By seeing my name in a new light, I felt that I was making a fresh beginning. Now I wanted my old friends at the nursing home to experience the thrill of beginnings as they recalled how their own Jewish names reflected the hopes their parents had seen in them. I can see their stories flame up in response to mine. Suddenly for all of us, a name is a hidden promise that takes a lifetime to emerge.
First they talk about their own names and then go on to tell stories about how their sisters and brothers were named, and how they named their children. Annie's brother got his name in a mystical way: "My mother had a dream of an old man with a red beard who appeared and said, `You are going to have a son, and I want you to name him after me ‑ Eliahu.' She found out later that the man in the dream was her husband's father.
At this meeting, we know each other by our Jewish names ‑‑ Annie is Channa, Frank is Fishel, Edith is Ittel, Rose is Rachel, and Chaim, and Leiba.
Frank has never before spoken about the death of his only child during the Second World War. I didn't even know he had a son until he tells this story: "A cousin of ours named her son after my son who was killed in the war. Now this baby is a grown man ‑‑ he's a doctor ‑‑ and his name is `Baruch Noach.'” Edith adds, "The main thing is that the beloved person reappears, in some way, with the birth of a child."
Another time, I ask my friends whether or not they remember their dreams when they wake up in morning. It takes them a while to warm up to the subject, and I find myself having to explain why I am so interested in dreams; how they can conjure up fantastic situations with star appearances by people we haven't seen for years.
They seem to be preoccupied with their own thoughts until I read a poem about my father and how he appeared in a dream exactly as he looked during his lifetime, but even more radiant and loving. Edith responds that she never dreams about her husband who died in 1944. However, just recently she had a dream about her cousins in the Old Country, and the dream cleared up a misunderstanding that stayed alive in her mind all these years.
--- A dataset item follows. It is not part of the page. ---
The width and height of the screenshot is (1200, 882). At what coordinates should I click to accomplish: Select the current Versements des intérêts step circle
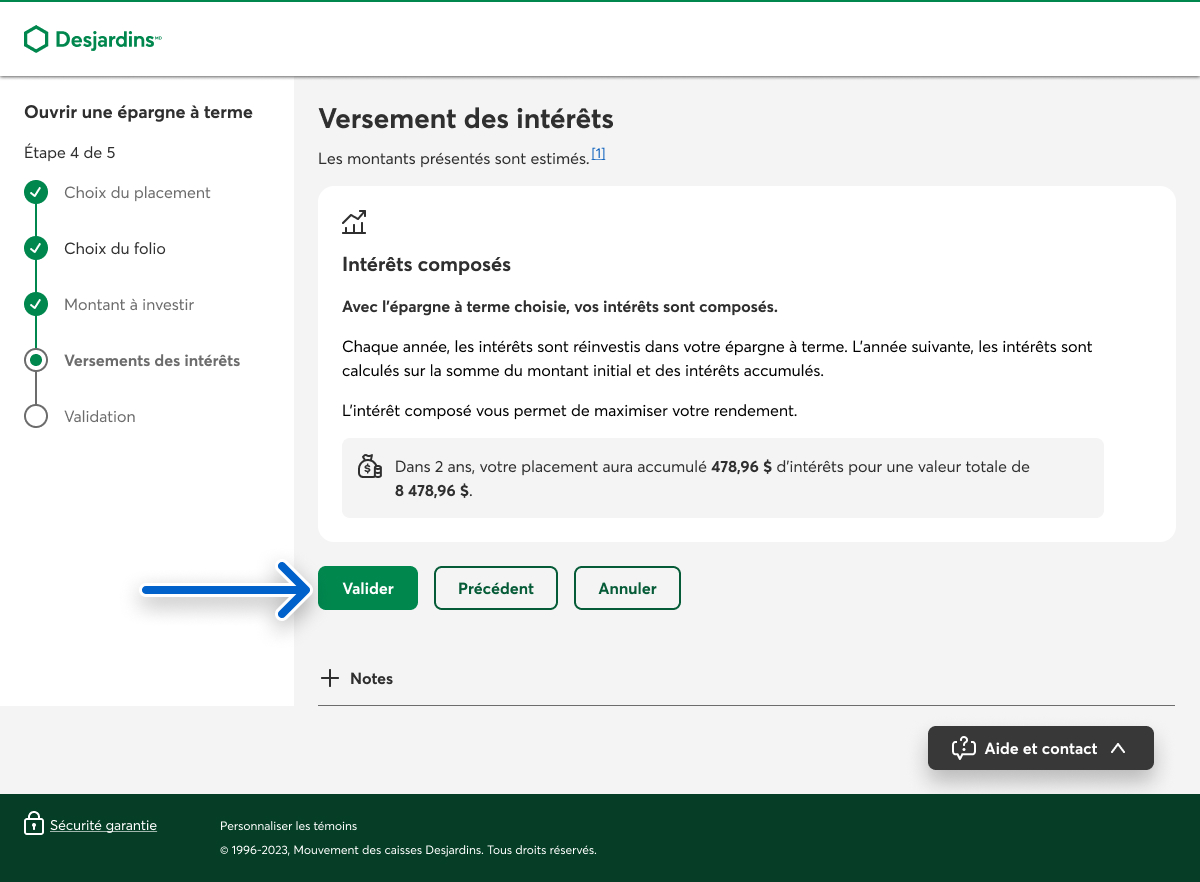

Annie has been smiling for the last few minutes since she heard me read aloud the poem about my father. Very slowly she begins by explaining that this is not an actual dream but something she experiences when she is just about to fall asleep ‑‑ she has the physical sensation of flying like a bird. Annie is almost entirely paralyzed from multiple sclerosis. I can tell that she doesn't expect us to believe her, but she tries to persuade us anyway that she is not simply imagining soaring like a bird, but that she actually feels it in her limbs.
I watch the others as they listen to Annie's dream. They are looking at Annie and realizing that there is a place in her, even when all her vital systems seem to be slowly shutting down — a place of renewal and growth that cannot be touched by her crippling illness.
It’s a moment of triumph. It’s the victory of the human spirit over the forces of bitterness and despair. Annie is shining. Now we are silent from savoring the exhilaration of it, for we are all flying with Annie. We sit in silence for another few moments, but it’s not the usual silence of the elderly in a nursing home. And then we continue on together—laughing, remembering, sharing, and breaking open what was locked inside.